++++ Source document
Supply chain activity saw a slight increase in Europe at the end of last year, but fell sharply in the US, a recently published index of global trade shows.
Tradeshift is the cloud-based supply chain platform for business-to-business (B2B) buyers and sellers to connect, transact and trade.
Its index analyses B2B transaction volumes submitted via the Tradeshift platform – orders from buyers and invoices from suppliers – for a handle on how external events are impacting commerce in regions and sectors across the globe.
The slightly brighter picture for Europe and other regions worldwide contrasts with a sharp drop in US supply chain activity, which fell 6 points below the expected range in Q4.
Order volumes fell most steeply, finishing the quarter 9 points below the baseline, the biggest drop since the start of the pandemic in Q1 2020.
Christian Lanng, CEO of Tradeshift, was quick to dampen hopes that improved trading figures for Europe signal that a corner has been turned.
Supply chains muted in Europe & shrinking in US
“Let’s be clear, this is not a recovery,” he said. “Activity is still relatively low. Trade activity in Europe has been in freefall since the beginning of 2023 but a slight uptick in momentum in Q4 suggests its supply chains are starting to see some light at the end of the tunnel.”
Lanng says that the marked drop in US trade volumes could be “a one-off” caused by regional supply chains “seeking to rationalise inventories at the tail-end of a bullwhip”.
He added, however, that it might also be a sign of US consumer belt-tightening, in the face of cost-of-living increases.
The Tradeshift Index also suggests that slackening demand across the worldwide transport and logistics sector (T&L) suggests a more protracted slowdown in 2023.
Transaction volumes across the T&L in Q4 2022 were 11 points down, having fallen steadily since the beginning of the year.
Tradeshift says the end of zero-Covid restrictions in China could well lift demand across the T&L sector in 2023 but that transactions volumes in China also dropped 4 points, as a huge surge in Covid cases threatens to overwhelm the country.
“China’s reopening is significant, but it remains to be seen whether factories there can continue to dominate global supply chains as they did prior to the pandemic,” said Lanng.
He added: “Supply chain operators that were forced to find alternatives to China during the pandemic may think twice before returning, particularly as geopolitical tension rises.”
++++++++
++++ Entries shown
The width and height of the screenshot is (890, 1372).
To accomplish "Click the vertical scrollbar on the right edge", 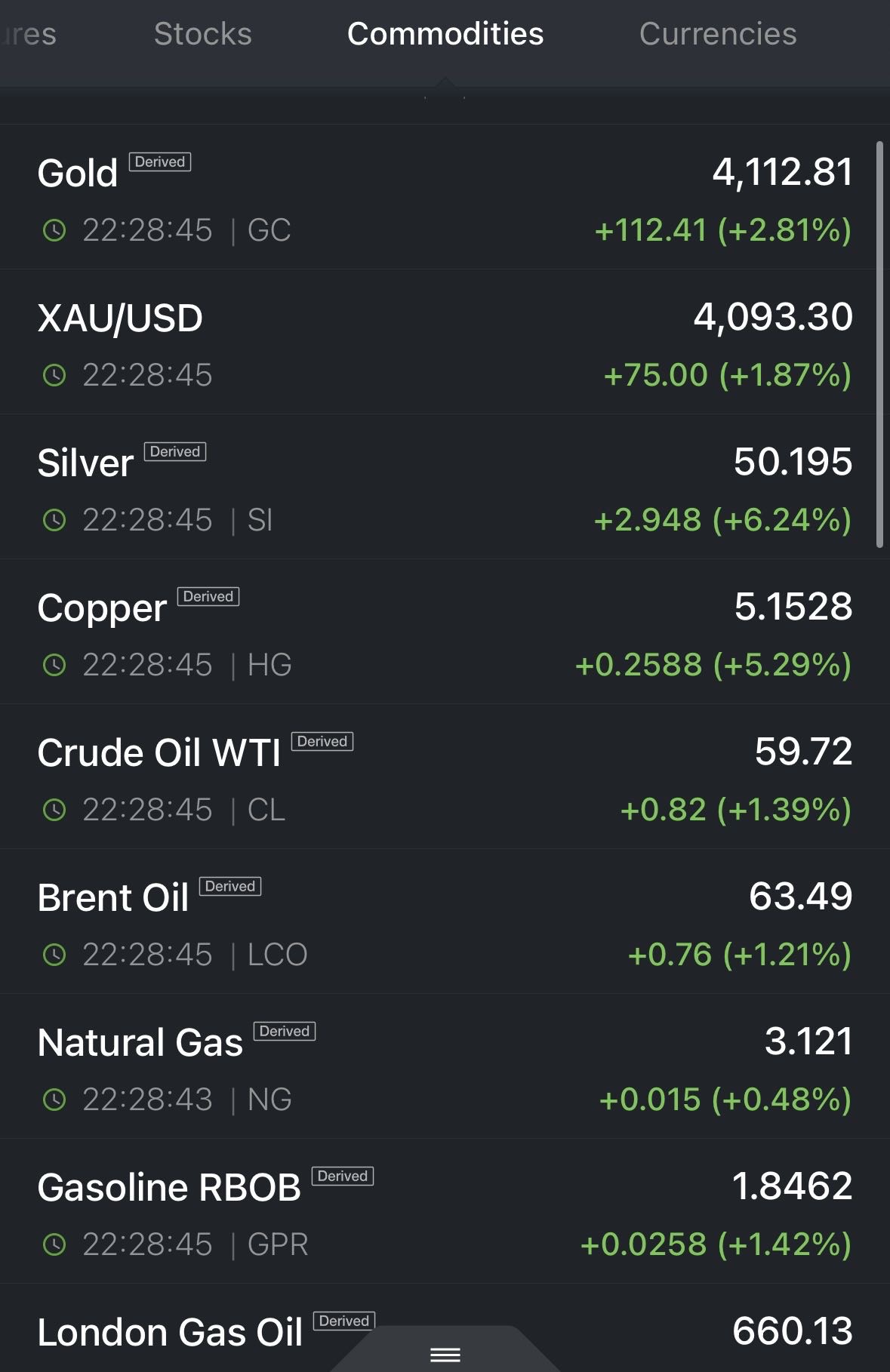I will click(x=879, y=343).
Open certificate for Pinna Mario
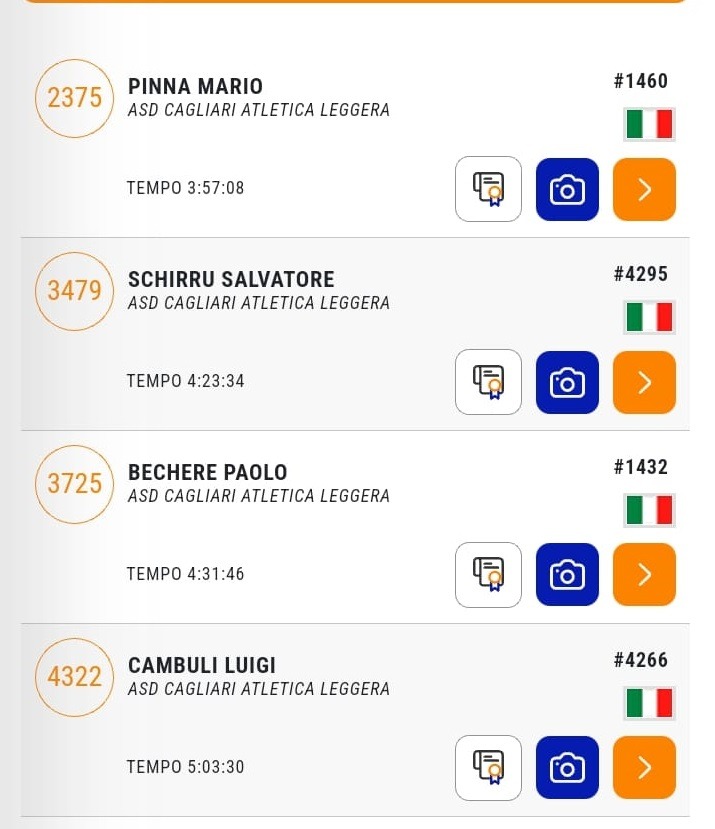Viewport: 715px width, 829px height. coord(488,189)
++++++++
++++ Entries shown
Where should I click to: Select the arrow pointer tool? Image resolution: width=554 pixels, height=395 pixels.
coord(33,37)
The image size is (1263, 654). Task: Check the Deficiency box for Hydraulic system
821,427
++++++++
- [Things to do]
1 > In the supply chain article, how many points below the expected range did US supply chain activity fall in Q4?
2 > Rewrite the part of the supply chain article that opens with the words "Christian Lanng, CEO" and closes with "of cost-of-living increases.", swapping "belt-tightening" for "restraint".
The items come from a separate source, unrelated to the supply chain article.

- [Responses to the tasks]
1 > 6 points

2 >
Christian Lanng, CEO of Tradeshift, was quick to dampen hopes that improved trading figures for Europe signal that a corner has been turned.
Supply chains muted in Europe & shrinking in US
“Let’s be clear, this is not a recovery,” he said. “Activity is still relatively low. Trade activity in Europe has been in freefall since the beginning of 2023 but a slight uptick in momentum in Q4 suggests its supply chains are starting to see some light at the end of the tunnel.”
Lanng says that the marked drop in US trade volumes could be “a one-off” caused by regional supply chains “seeking to rationalise inventories at the tail-end of a bullwhip”.
He added, however, that it might also be a sign of US consumer restraint, in the face of cost-of-living increases.